═══ LISTED RECORDS ═══

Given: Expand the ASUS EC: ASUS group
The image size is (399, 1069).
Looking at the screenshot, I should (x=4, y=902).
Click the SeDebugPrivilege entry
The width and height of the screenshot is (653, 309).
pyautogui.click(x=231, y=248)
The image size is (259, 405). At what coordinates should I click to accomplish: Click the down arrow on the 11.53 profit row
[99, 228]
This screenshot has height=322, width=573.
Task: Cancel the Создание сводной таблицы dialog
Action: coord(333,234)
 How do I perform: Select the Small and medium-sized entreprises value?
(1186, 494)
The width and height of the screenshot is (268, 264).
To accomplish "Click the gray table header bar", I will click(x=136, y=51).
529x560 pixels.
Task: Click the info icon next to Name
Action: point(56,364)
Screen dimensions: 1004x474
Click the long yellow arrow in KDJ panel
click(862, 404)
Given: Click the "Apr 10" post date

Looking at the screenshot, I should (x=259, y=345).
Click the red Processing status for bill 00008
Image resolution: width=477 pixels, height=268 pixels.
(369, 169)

═══

§ **ASSIGNED TASK**: Print all the data exactly.

§ **PROBLEM SOLUTION**:
Given: Expand the ASUS EC: ASUS group
The image size is (399, 1069).
Looking at the screenshot, I should (x=4, y=902).
Click the SeDebugPrivilege entry
The width and height of the screenshot is (653, 309).
pyautogui.click(x=231, y=248)
The image size is (259, 405). At what coordinates should I click to accomplish: Click the down arrow on the 11.53 profit row
[99, 228]
This screenshot has height=322, width=573.
Task: Cancel the Создание сводной таблицы dialog
Action: coord(333,234)
 How do I perform: Select the Small and medium-sized entreprises value?
(1186, 494)
The width and height of the screenshot is (268, 264).
To accomplish "Click the gray table header bar", I will click(x=136, y=51).
529x560 pixels.
Task: Click the info icon next to Name
Action: point(56,364)
Screen dimensions: 1004x474
Click the long yellow arrow in KDJ panel
click(862, 404)
Given: Click the "Apr 10" post date

Looking at the screenshot, I should (x=259, y=345).
Click the red Processing status for bill 00008
Image resolution: width=477 pixels, height=268 pixels.
(369, 169)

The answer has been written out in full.